### AVAILABLE DATA
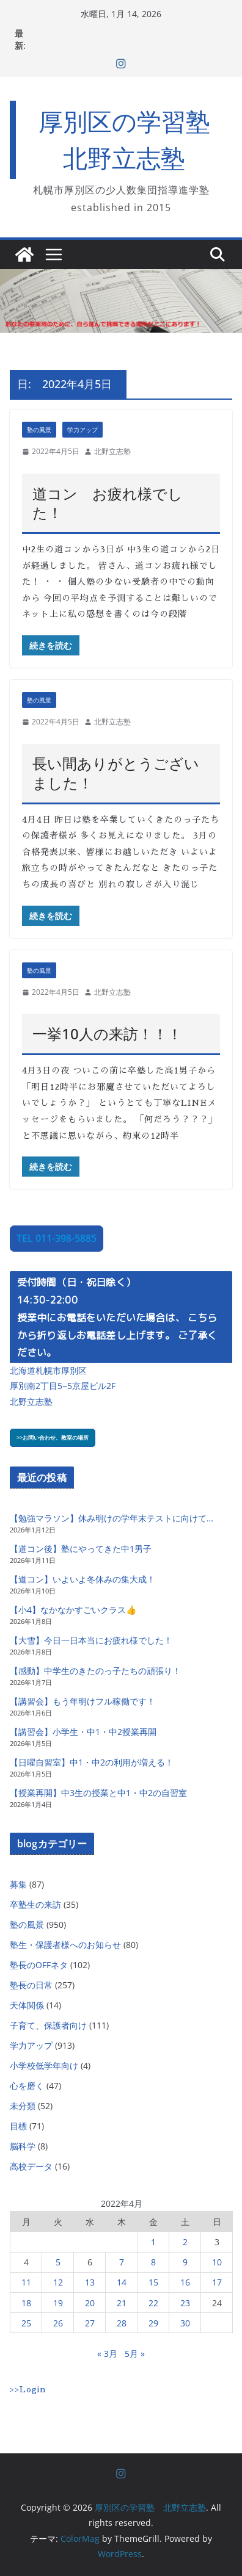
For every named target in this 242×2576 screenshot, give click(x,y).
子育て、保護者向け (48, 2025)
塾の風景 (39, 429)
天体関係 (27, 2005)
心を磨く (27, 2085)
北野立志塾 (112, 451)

### EXERCISE OBJECTIVE
Count how many lines of the records above contain the string "give", and reply with that number alone.

### REPLY
1